No man could have had a better welcome.
“Hello, Angie.”
“It’s ages since I’ve seen you. Thought you must be bobbing about in the ocean by now.” She held out a plump and motherly arm. “Don’t stand there on the doorstep. Come along in.”
Which he did.
* * *
As Penelope opened the front door of Oakley Street, Elizabeth Clifford leaned over the bannister and called her name. Penelope went upstairs.
“How did it go?”
“Not very well.” Penelope grinned. “She’s the worst. All hatted and gloved and furious because I wasn’t wearing stockings. She said we wouldn’t be allowed into the restaurant because I wasn’t, but of course we were.”
“Does she realize you’re having a child?”
“Yes. I didn’t actually tell her, but the dawning of knowledge suddenly broke. You could tell. Much better, really. Ambrose was furious, but she might just as well know.”
“I suppose so,” said Elizabeth, but had it in her heart to feel sorry for the poor woman. Young people, even Penelope, could be dreadfully unperceptive and unfeeling. “Do you want a cup of tea, or something?”
“Later, I’d love one. Look, I’ve got to find something to wear tomorrow. Do help me.”
“I’ve been nosing around in an old trunk.…” Elizabeth led the way into her bedroom, where a variety of crushed and shredded garments were piled upon the enormous double bed she shared with Peter. “Isn’t this one rather nice? I bought it to go to Hurlingham … I think it was nineteen-twenty-one.

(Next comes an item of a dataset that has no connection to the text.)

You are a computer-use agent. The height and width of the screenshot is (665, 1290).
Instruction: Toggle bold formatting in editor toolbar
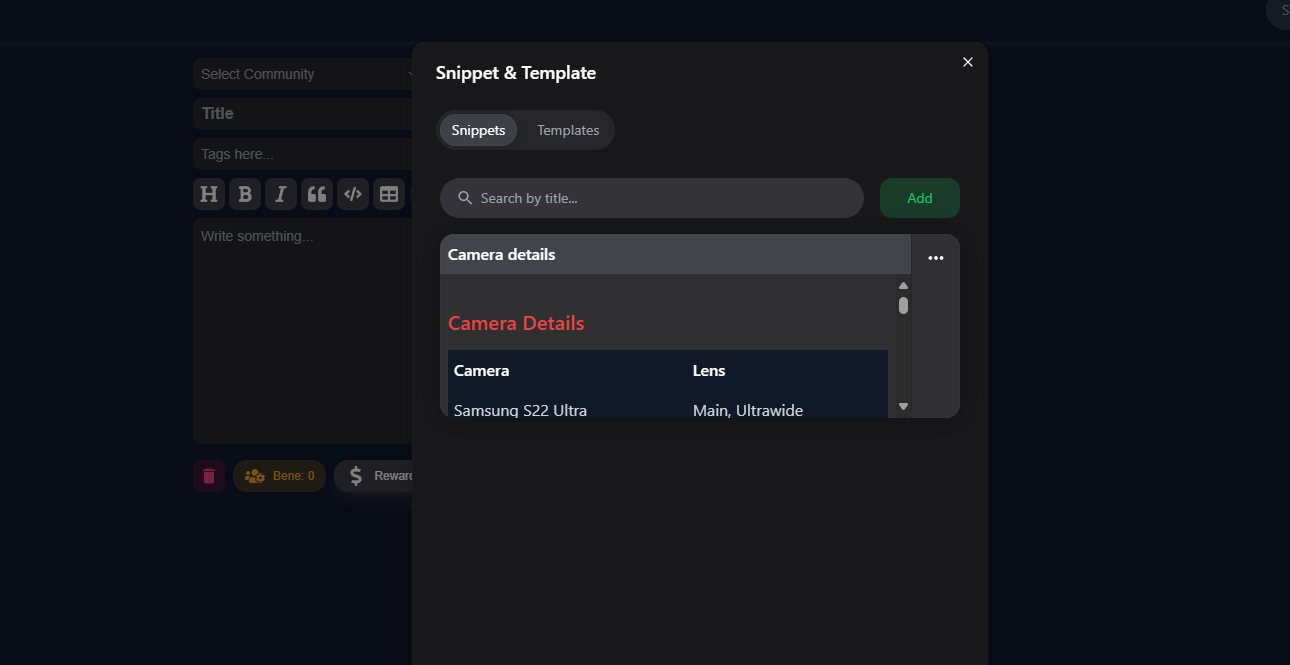(x=245, y=194)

When Peter was in his cricket-playing period.” She took a dress from the top of the pile; creamy linen, very fine; long-waisted, shapeless, hem-stitched. “It looks a bit grubby, but I could wash and iron it and have it ready for tomorrow. And look, there are even shoes to match—don’t you adore the diamanté buckles?… and cream silk stockings.”
Penelope took the dress and went to the mirror, holding it up in front of her, gazing with half-closed eyes, turning her head this way and that to gauge the effect.
“It’s a lovely colour, Elizabeth. All wheatey. Could I really borrow it?”
“Of course.”
“What about a hat? I suppose I ought to wear a hat. Or put my hair up, or something.”
“And we’ll have to find a petticoat. It’s so fine it’s transparent, and your legs will show.”
“Can’t have my legs showing. Dolly Keeling would have a fit.…”
They began to laugh. Laughing, tearing off the red cotton dress, pulling the pale linen over her head, Penelope began to feel quite light-hearted. Dolly Keeling was a pain in the neck, but she was marrying Ambrose, not his mother, so what did it matter what that lady thought of her?
* * *
The sun shone. The sky was blue. Dolly Keeling, having breakfasted in bed, rose at eleven. Her headache, though it had not actually disappeared, had subsided. She bathed, dressed her hair, and put on her face. This took a long time, for it was important that she should look both youthful and impeccable, and hopefully put everyone else, including the bride, into the shade. With the final eyelash tweaked into place, she stood up, shed her filmy gown and donned her finery. A lilac silk dress, with a loose, floating coat of the same material. A fine straw halo hat, worn off the face, and bound with lilac grosgrain ribbon. Her totter-heeled, peep-toe shoes, her long white gloves, her white kid handbag. The ultimate reflection in the mirror reassured and bolstered her morale. Ambrose would be proud of her. She took a final couple of aspirin, doused herself in Houbigant, and went downstairs to the lounge.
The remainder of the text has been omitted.